Set down, please, exactly the lines below that run from the line with "Task: Click the 'Express" to the line with "Click line number 1 in the gutter", both lines included.

────────────────────────────────────────

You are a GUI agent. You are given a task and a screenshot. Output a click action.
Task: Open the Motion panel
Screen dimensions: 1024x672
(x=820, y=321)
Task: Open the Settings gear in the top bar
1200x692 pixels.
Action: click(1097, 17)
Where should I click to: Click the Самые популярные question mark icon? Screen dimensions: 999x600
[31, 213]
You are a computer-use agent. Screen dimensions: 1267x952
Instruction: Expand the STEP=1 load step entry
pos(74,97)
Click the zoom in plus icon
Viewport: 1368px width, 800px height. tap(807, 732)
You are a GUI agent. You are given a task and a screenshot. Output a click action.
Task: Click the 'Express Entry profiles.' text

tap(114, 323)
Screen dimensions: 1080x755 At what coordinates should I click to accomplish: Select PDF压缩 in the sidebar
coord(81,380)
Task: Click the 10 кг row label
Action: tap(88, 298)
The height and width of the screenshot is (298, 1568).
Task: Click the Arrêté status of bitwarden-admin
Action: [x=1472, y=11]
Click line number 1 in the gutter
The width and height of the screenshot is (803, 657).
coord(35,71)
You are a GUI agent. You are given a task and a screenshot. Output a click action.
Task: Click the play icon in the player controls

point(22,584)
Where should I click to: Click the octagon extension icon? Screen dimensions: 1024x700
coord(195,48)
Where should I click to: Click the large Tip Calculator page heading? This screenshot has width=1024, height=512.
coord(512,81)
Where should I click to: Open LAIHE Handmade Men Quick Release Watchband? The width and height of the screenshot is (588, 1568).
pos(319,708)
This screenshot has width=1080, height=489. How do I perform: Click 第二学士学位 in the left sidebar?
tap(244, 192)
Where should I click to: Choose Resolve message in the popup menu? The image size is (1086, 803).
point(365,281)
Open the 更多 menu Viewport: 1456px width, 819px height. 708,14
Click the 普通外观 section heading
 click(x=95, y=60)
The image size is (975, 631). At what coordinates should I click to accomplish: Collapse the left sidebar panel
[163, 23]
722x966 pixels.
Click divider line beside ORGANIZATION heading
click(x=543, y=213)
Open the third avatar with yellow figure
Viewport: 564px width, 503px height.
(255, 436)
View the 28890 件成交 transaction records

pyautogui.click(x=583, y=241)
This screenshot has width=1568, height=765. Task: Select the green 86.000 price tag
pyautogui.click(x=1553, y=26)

────────────────────────────────────────

__RESPONSE TO THIS EXERCISE__
Task: Click the 'Express Entry profiles.' text

tap(114, 323)
Screen dimensions: 1080x755 At what coordinates should I click to accomplish: Select PDF压缩 in the sidebar
coord(81,380)
Task: Click the 10 кг row label
Action: tap(88, 298)
The height and width of the screenshot is (298, 1568).
Task: Click the Arrêté status of bitwarden-admin
Action: [x=1472, y=11]
Click line number 1 in the gutter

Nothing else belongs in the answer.